As with resizing, the problem with straightening comes when you don’t leave enough space around your subject for a pleasing crop. Sometimes straightening the image cuts into the scene and ruins the composition. For example, in portraiture, you could end up cropping out a foot. (In portrait photography there are strict photo cropping rules for where to crop a person.)
It’s a tricky situation, because a skew image is not good composition either. So, you might have to consider straightening and therefore cropping in tighter for better compositions.
Pro tip: use the horizon line in the viewfinder to keep an eye on your horizontal lines when taking the photo so that you don’t have to straighten the image when editing.
Getting in closer with photo cropping
If you can’t get close enough to your subject when taking the photo, you can crop the image in post processing so that your subject fills the frame more. The more you crop an image, however, the more pixels you lose.
This results in less resolution, which in turn limits how big you can make the image without losing quality, even if you shoot in RAW.
Cropping a photo artistically
I don’t think it’s overly dramatic to call photo cropping an art form, because it’s a key element to the composition of the final image. Considered composition is central to good portrait photography technique and meaningful art.

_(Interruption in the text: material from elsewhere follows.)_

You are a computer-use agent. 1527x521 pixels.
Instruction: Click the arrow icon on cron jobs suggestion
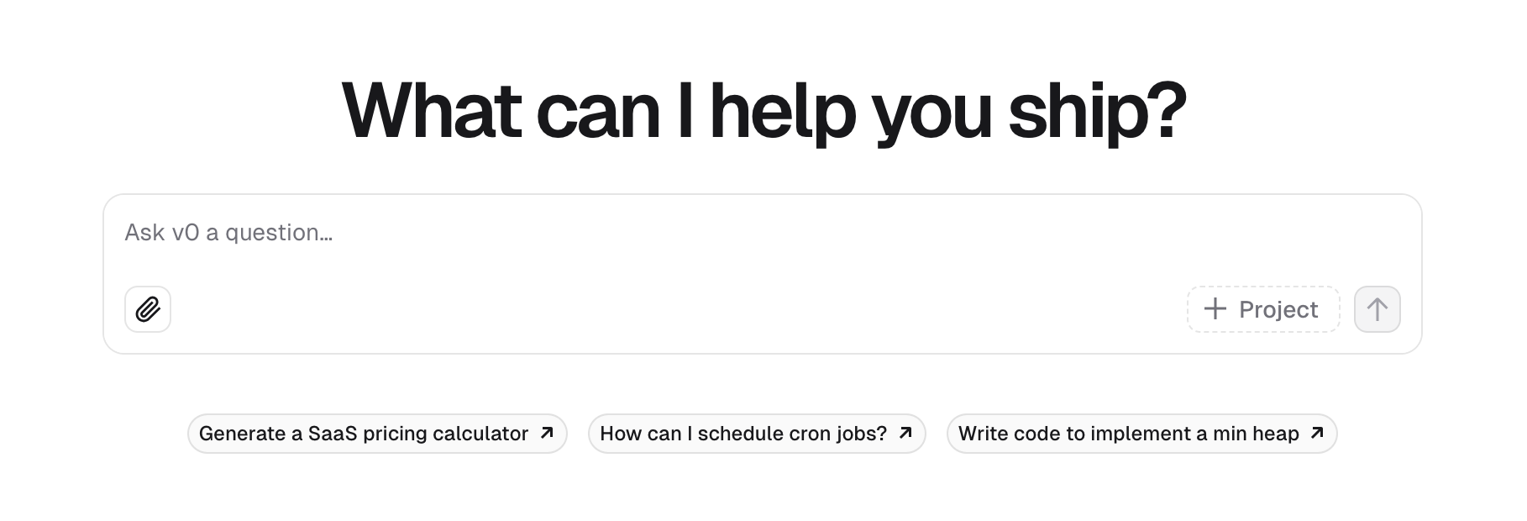pos(905,433)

So, let’s look at four examples of cropping in photography composition.
1. How to crop photos to tell a story
In this sense, cropping a photo is about how much visual information to include and what irrelevant detail exclude in an image.
For example, if people are running to catch a bus, that’s the story. So it wouldn’t be much of a story if you cropped out either the people or the bus.
2. Cropping photos for moving subjects
Keeping with the same scenario. When you crop a scene of moving subjects, you need to frame your composition so that there’s space for the subjects to move into. Following this rule of space in composition, there needs to be space in the photo in front of the couple.
3. Crop out distracting elements of a photo
When framing a scene you can strengthen the image composition and overall aesthetic by cropping out untidy or unnecessary details in the background.
For example, a bright red dustbin in the distance behind a couple catches the eye and probably detracts from the feeling you want to create.
4. Cropping photos for composition in photography
When cropping for composition, you consider the framing, or placement, of your subject within the image. The aim is to direct your viewer’s eye and impact on how they interact with the image.
Use the grid lines in your view finder to place your subject with the rule of thirds photography composition in the image. It’s a classic composition cropping technique that can be done in camera. For better composition of a harmonious image allow breathing space in front of the subject if they’re looking to the side of the frame. To create tension, allow more empty space behind a subject looking out of frame.